2005年から2017年まではとにかく一生懸命でしたよ。宣伝らしい宣伝なんてしていないのに、フリーランスのヨガ講師の私に、ありがたいことに日本全国津々浦々からお声掛けしてもらえたのであちこち飛び回っていました。そんな風にただでさえ忙しくさせてもらってるのに、その合間を縫うようにインドやネパールにヨガの修行に行ってました。修行に行って帰って来て、「修行に行ってた。」みたいなことをポロっと言うと、それが瞬く間に広がっていって、またあちこちから「教えに来て!」っていう声がかかる。こんなことをやっていましたよ。

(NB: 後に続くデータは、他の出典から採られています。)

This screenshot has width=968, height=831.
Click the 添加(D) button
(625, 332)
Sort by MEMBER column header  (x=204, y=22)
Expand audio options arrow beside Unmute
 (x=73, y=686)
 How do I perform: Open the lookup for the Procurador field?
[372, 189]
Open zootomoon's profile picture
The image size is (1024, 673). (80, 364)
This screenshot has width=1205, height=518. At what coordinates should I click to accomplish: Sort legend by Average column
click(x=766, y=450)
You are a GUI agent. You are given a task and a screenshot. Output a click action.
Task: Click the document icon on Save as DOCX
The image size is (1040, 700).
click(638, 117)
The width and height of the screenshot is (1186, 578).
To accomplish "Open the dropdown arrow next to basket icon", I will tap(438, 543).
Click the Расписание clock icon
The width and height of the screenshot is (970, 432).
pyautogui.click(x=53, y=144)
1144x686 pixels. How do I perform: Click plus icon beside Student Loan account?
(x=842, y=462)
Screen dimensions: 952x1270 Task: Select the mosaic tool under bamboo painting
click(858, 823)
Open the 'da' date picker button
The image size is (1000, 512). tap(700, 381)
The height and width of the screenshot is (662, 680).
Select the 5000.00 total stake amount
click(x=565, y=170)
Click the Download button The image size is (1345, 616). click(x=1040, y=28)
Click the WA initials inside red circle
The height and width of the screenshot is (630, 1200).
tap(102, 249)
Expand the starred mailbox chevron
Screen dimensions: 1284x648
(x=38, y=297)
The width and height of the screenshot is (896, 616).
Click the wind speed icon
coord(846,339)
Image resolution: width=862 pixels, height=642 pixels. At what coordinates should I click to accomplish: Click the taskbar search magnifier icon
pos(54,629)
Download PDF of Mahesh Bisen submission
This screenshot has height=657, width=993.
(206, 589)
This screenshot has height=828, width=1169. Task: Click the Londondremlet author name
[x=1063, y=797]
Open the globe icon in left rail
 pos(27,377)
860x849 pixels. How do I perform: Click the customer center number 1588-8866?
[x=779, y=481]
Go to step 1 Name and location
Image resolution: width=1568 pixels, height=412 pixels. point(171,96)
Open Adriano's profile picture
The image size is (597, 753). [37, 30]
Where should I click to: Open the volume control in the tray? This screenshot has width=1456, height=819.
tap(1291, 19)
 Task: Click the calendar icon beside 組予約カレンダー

―人が羨む好循環!口コミの理想的なかたちじゃないですか!でも、どうして教室を持たれたんですか?教室を持つと中々身動きが取りずらくなる気がするのですが・・・。
本当はね、教室はやりたくなかったんですよ。でも、2005年から教室を開くまでの2012年の7年間で、ありがたいことに私を慕ってくれる生徒さんが随分増えたんですね。「自分を慕ってくれている生徒の皆さんが困らないような環境はつくりたいな。」なんて思いながら外を歩いていた時、今のこの教室と運命的に出会ったんです。

―なるほど。日本全国を飛び回るにしても、教室をやられるにしても、変な言い方ですが先生からはビジネスの匂いを感じません。なぜでしょうか?生徒の皆さんや、スタッフの皆様に対してどのような思いをお持ちですか?
私に出来ることは、目の前にいる生徒の皆さんやスタッフの皆に喜びを提供することだと思っているんですね。私を求めてくれる人の気持ちや期待には応えたいって純粋にそう思っていますよ。

―素敵です。そういう気持ちや考え方を持つことが大事なのは分かりますが、僕なんかは、どうしてもビジネスというかお金儲けのことを考えてしまいます・・・。水田先生は今、一歩引いたところから教室の運営等々を見ていらっしゃるとのことですが、何かキッカケがあったのでしょうか?
2019年に大病にかかったんです。大動脈解離っていう病気です。ヨガのレッスン中に倒れて、そのまま約1ヶ月入院しました。この時に、「このまま教室も閉めないといけないかな・・・。」とか色々考えてたんけど、スタッフの皆がしっかり教室を運営してくれていたんです。私が入院していた時期にスタッフの皆が本当によくやってくれて成長してくれたと感じています。それから、レッスンや教室の運営等は任せていますね。

―なるほど。もうずっとエネルギッシュにパワフルに生きてこられた印象を受けているのですが、教室の運営から一歩引かれた現在はどんなことをされているんですか?今までのエネルギーのやり場がどこに向かっているのか気になってます。
今は、月に2.3時間ヨガの先生向けに勉強会をやったり、占星術の勉強をしたりしてますね。病気をしてから昔と同じように体を動かせないのでストレスが溜まってるんじゃないの?みたいに思われるかもしれませんが、全然そんなことなくて毎日楽しんでますよ。

―そうなんですね!以前のように体を動かせないことにストレスがあるんじゃないかと思いました。水田さんに会社の今後についてどうですか的なビジネスライクな質問は合わないと思うのですが違う聞き方をします。これから、こうして行こうかなみたいなことはありますか?
ここに来てくださる、集まって来てくださる皆さん全員が健康で、井戸端会議ができるような場所として、この「ケイマナヨガスタジオ」を提供し続けようと考えています。「自分にやさしく。周りの人にもやさしく。そこに思いやりがありますように。」ここで働いてくれているスタッフの皆一同そんな思いで皆様をお待ちしております。